**Source excerpt**
____________

Designers React

Today, we get our designers’ take on the recent IMPOSSIBLE® redesign.


NT: “When IMPOSSIBLE® entered the market with their bright teal packaging, playful messaging and animated imagery, it was obvious they were a plant-based meat company looking to make an impact. The brand intrigued me from the moment I learned of it because it was groundbreaking, disruptive, and drew mass attention to the plant-based industry. IMPOSSIBLE® even convinced me to try their plant-based beef at a time when I had never tried a plant-based product before! In observing their redesign, it’s clear that behind the dramatic color palette shift, bold typography, and appetizing food photography is still the same intent and persuasive invitation to eat plant-based meat, just in a totally different tone.

The drastic visual change IMPOSSIBLE® is implementing appears very intentional, as if it’s a direct response to an opportunity they’ve identified to tap into other audiences beyond the plant-based loyalists like vegans and vegetarians. I love how the brand embraces their new primary color, red, which ironically, is a total contrast to their primary color before. Their meat-focused messaging and butcher- or deli-inspired type treatments also reinforce the brand’s new tone of voice in ways that make total sense to appeal to conventional meat eaters. Being that IMPOSSIBLE’s previous branding brought them so much success, most companies would have held on to some of their origins to maintain recognition and consumer perceptions. But, IMPOSSIBLE® recognized that to be effective, change needed to happen, and their unwavering ability to be disruptive and groundbreaking is still perfectly on brand despite the transformation.

The shift from plant-focused to meat-focused is a noticeable change, and I am inspired by IMPOSSIBLE’s ability to lean into it with total confidence. It was that same confidence that convinced me to try their plant-based beef years ago. While I can’t say I loved their plant-based beef then, this redesign is motivating me to give it a second try and to trust that this experience will be unlike the last. Yet somehow, I would expect it to also be strikingly similar to the experience of eating a traditional ground beef burger or homestyle meatballs, which makes me want to try their products even more and see if they deliver on that message.

With its new positioning, IMPOSSIBLE® is expanding its name and giving it more meaning by making people wonder, “How is it possible that IMPOSSIBLE® could be the meatiest meat on the market?” After facing challenges with growth (plant meat is down by roughly 14% in the last year alone – according to an article published by Fast Company), I’m excited to see if the brand will be successful at upholding its reputation of driving industry change yet again.”


DN: The plant-based space can be visually odd sometimes—and that’s how I would have described IMPOSSIBLE’s branding before this redesign. As a brand, IMPOSSIBLE® has become extremely established as a plant-based line so it makes sense that they would now want to shed their funkier branding for something more traditional since they no longer need to stand out for attention.

The wordmark is more ownable now, but I feel like flipping the S to create a fork in the negative space is a gimmicky stretch and it feels disconnected as an icon. If the fork was incorporated into the photography more consistently it may have resonated with me more. For example, they used a toothpick on the Homestyle Meatballs package when it could have easily been a fork! They also appear to use different styles of forks (and utensils in general) rather than a consistent style.

____________

**Data entries**
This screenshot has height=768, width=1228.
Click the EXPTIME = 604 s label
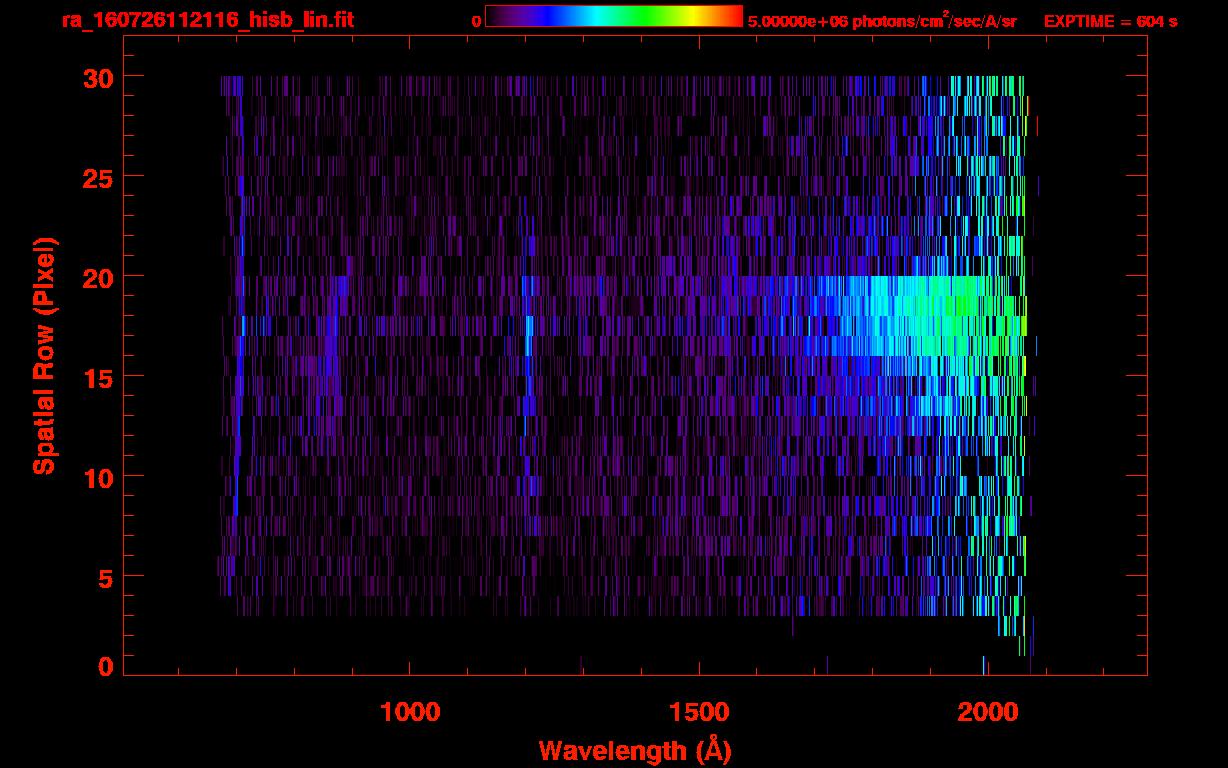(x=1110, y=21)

____________

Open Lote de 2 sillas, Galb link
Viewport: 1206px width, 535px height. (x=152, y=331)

____________

**Given problem A**
In the designers' commentary on the IMPOSSIBLE® redesign, what is the brand's new primary color?
**Given problem B**
Translate this sentence from the IMPOSSIBLE® redesign commentary into Spanish: "It was that same confidence that convinced me to try their plant-based beef years ago."
**Given problem C**
Carry the designers' commentary on the IMPOSSIBLE® redesign forward from its last sentence.

**Output A**
Red.

**Output B**
Fue esa misma confianza la que me convenció de probar su carne de res de origen vegetal hace años.

**Output C**
The color palette makes sense, and the packaging application is quite nice. I especially like the use of color, product photography and typography. However, I can’t say that it makes me feel hungry (the common association with the color red). I know their thing is that they “bleed like real meat” but that is not necessarily what I want to be thinking about when I’m shopping. I also think the “sticker” application has been overdone, especially in this category. I will say that I think the supporting lifestyle imagery is successful in terms of appetite appeal, but I think they could have benefitted from more accent colors in their supporting materials—the tone on tone feels overlookable & forgettable.

Overall, I feel like I’ve been quite harsh, but I do feel it’s a nice improvement and evolution of the brand. I just wish that, as established as this brand is, they would have taken more risk and shaken up the category. That’s a redesign I would have been excited to see!


AA: The first thing I noticed in this rebrand was the drastic shift in color palette. IMPOSSIBLE® went from a cool, pastel primary color to this highly saturated, bold, warm overall look. When I saw the packaging I thought, “Wow this looks like it just might taste good” and I think the shift in color is to credit for that.

Switching the brand color to red was the best choice they could have made when it comes to presenting themselves as a MEAT option (vs this Earth-friendly plant food). Red feels bold, appetizing, actionable, and authentic to real meat. The saturated palette really makes IMPOSSIBLE® feel like they’re confident in their product and like they’re ready to take up space in the meat category. I also find this new look so much more appetizing than the neon teal packaging they had previously. The use of less saturated secondary pops of color is a nice nod to the previous branding.

Overall, I think the new packaging feels more like a true meat product. This new style is going to set IMPOSSIBLE® apart from the plant-based crowd and maybe even push other plant-based brands to be bolder. I think this is going to appeal to meat eaters and convince them to dip their toes in the plant-based world. As an avid meat eater, I am now curious to try their hot dogs! So, I think this new look will bring them success.”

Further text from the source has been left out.